(Stored data entries)
______________________________

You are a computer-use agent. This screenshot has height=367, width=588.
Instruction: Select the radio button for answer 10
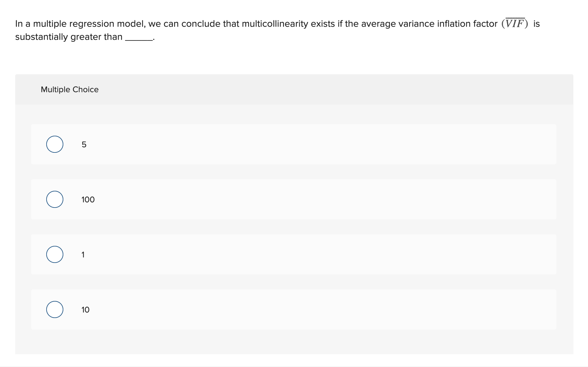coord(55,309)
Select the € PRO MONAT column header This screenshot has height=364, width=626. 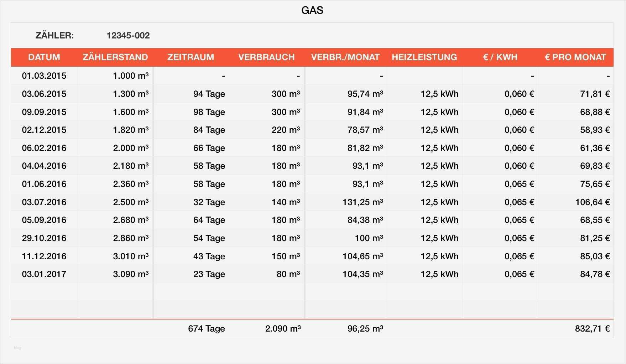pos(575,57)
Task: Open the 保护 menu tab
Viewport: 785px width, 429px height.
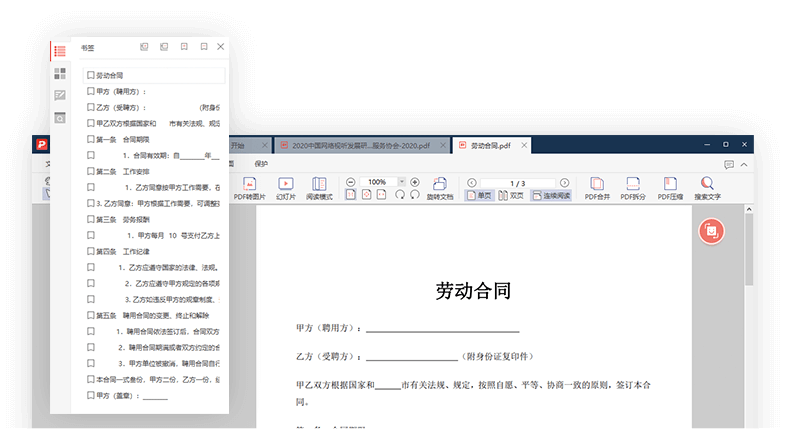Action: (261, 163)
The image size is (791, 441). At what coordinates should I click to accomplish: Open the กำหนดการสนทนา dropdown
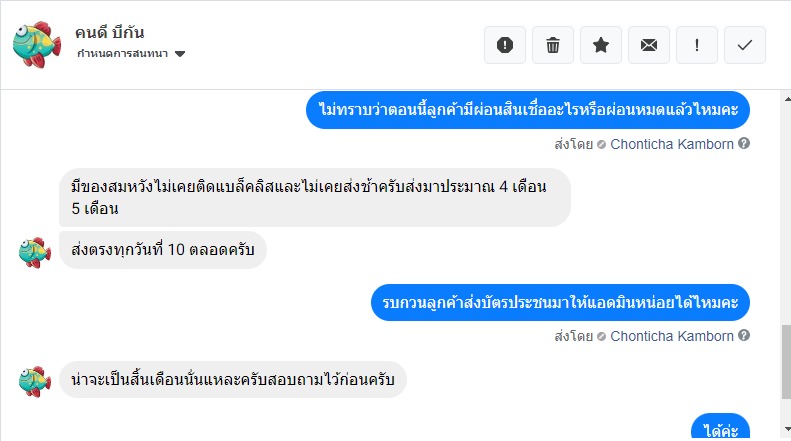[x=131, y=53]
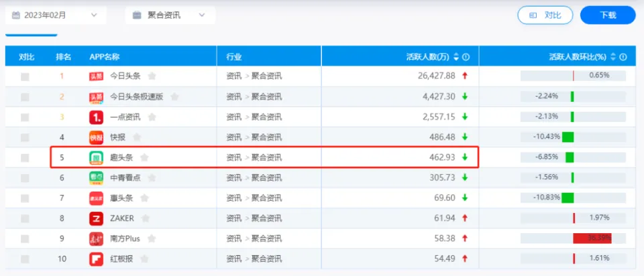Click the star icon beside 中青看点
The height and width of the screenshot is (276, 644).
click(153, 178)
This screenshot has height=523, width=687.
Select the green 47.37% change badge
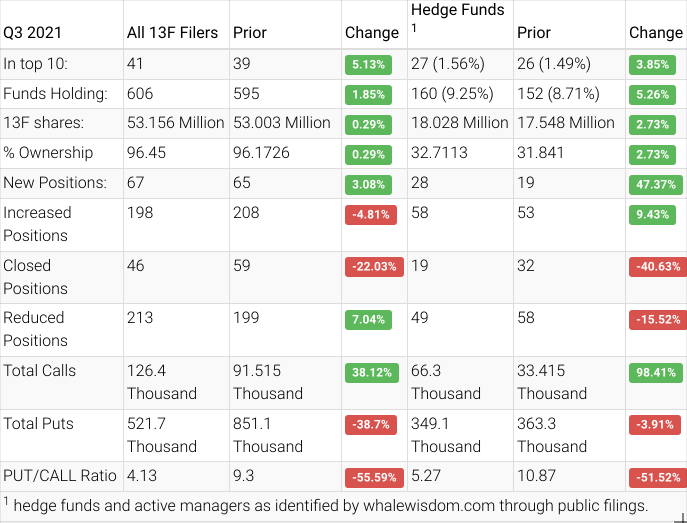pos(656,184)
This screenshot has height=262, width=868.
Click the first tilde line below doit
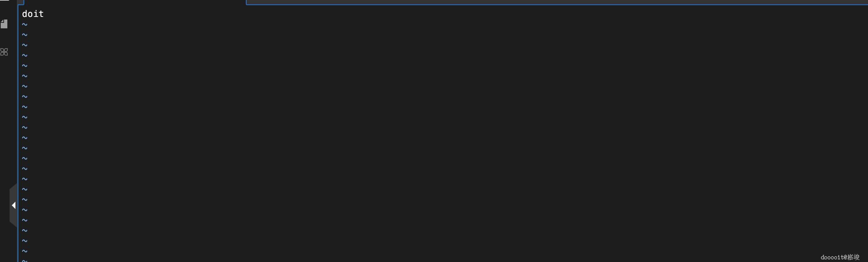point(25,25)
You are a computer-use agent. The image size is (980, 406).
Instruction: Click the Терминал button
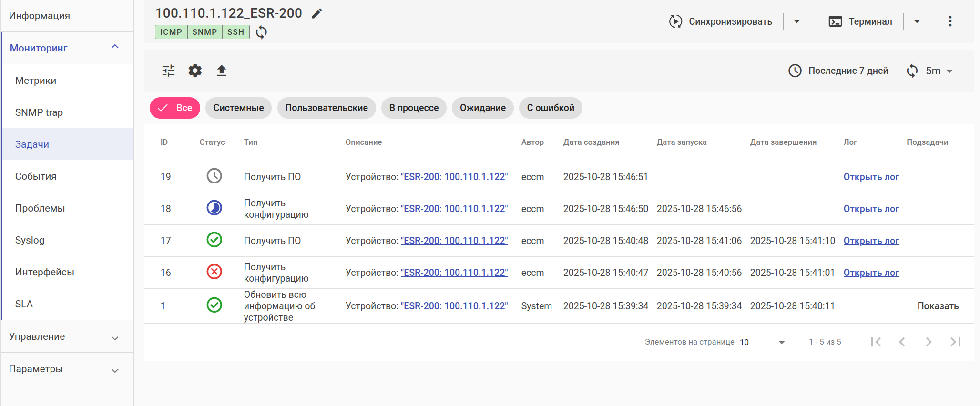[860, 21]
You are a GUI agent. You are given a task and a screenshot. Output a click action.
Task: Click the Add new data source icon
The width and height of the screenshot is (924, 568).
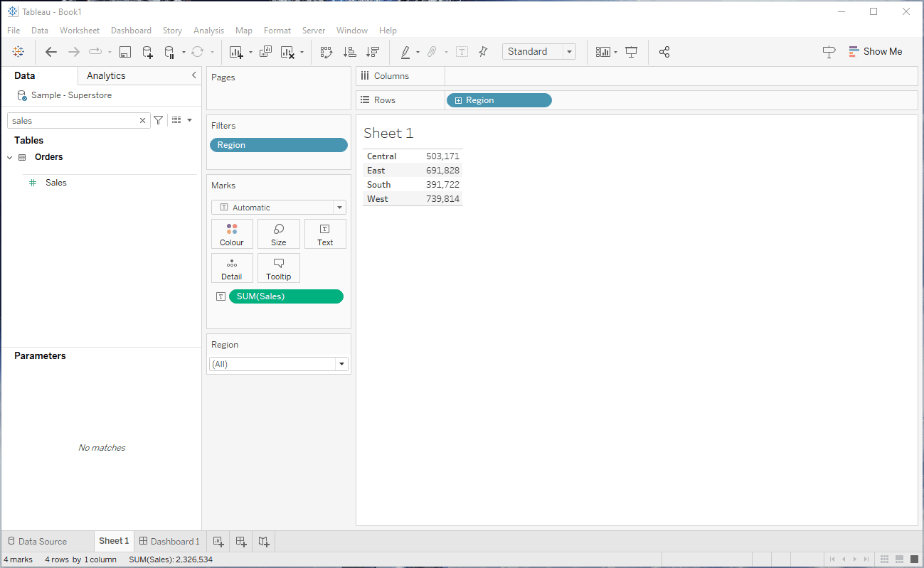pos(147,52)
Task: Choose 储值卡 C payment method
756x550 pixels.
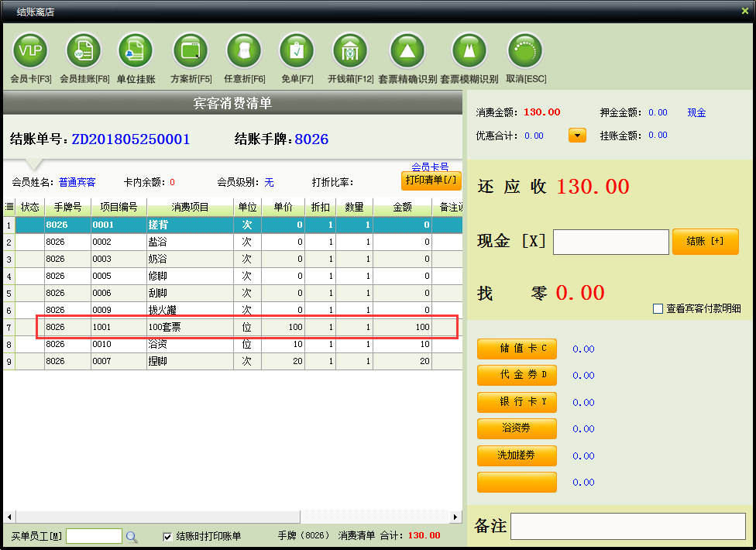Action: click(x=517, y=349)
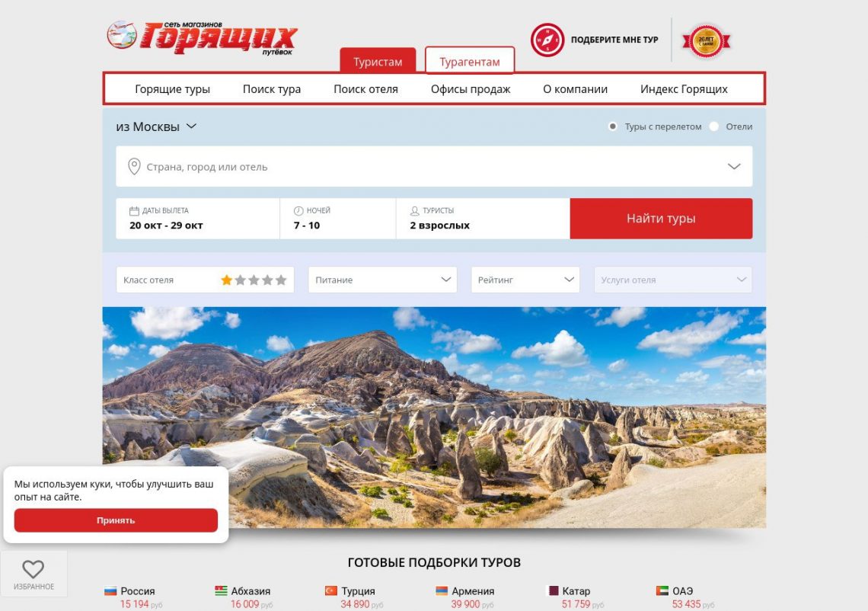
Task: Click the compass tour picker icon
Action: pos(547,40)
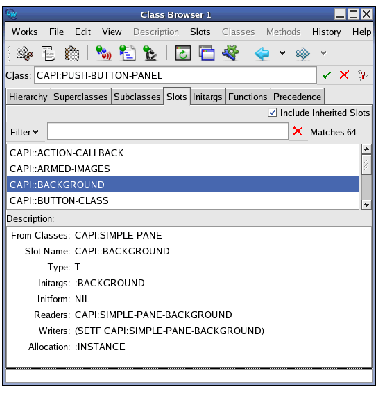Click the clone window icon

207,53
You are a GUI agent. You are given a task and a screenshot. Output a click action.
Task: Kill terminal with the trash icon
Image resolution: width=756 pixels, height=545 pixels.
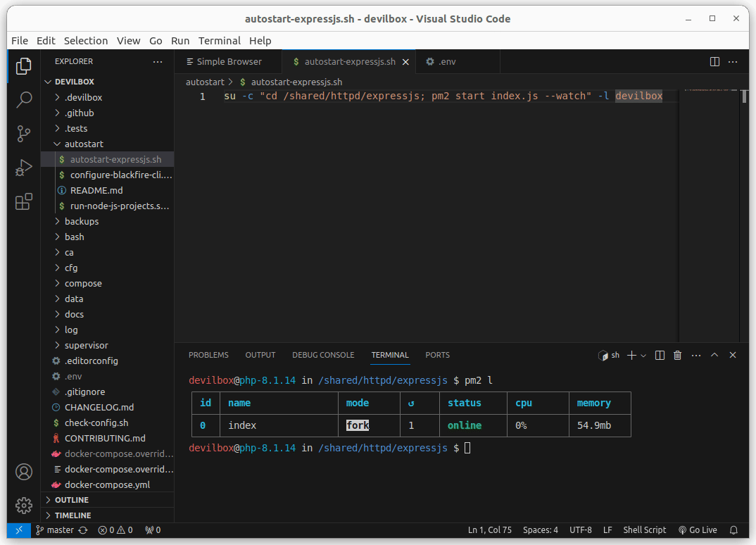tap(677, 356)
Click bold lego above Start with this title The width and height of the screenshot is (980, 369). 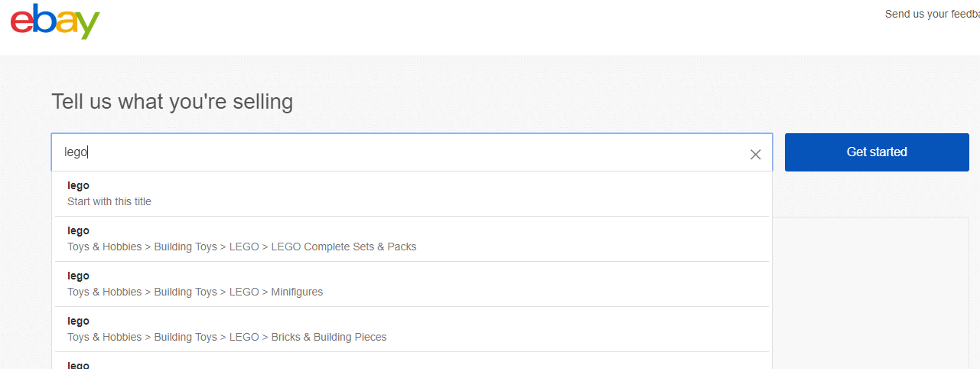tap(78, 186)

______________________________

### Problem requirements
What you return must match, character for character, the lines above from the one with "The image size is (791, 441)." through the one with "This screenshot has height=523, width=687.", minus any pictures.

### Expected answer
The image size is (791, 441). At what coordinates should I click to accomplish: Open the กำหนดการสนทนา dropdown
[x=131, y=53]
Click the star icon beside 中青看点
The height and width of the screenshot is (276, 644).
click(153, 178)
This screenshot has height=523, width=687.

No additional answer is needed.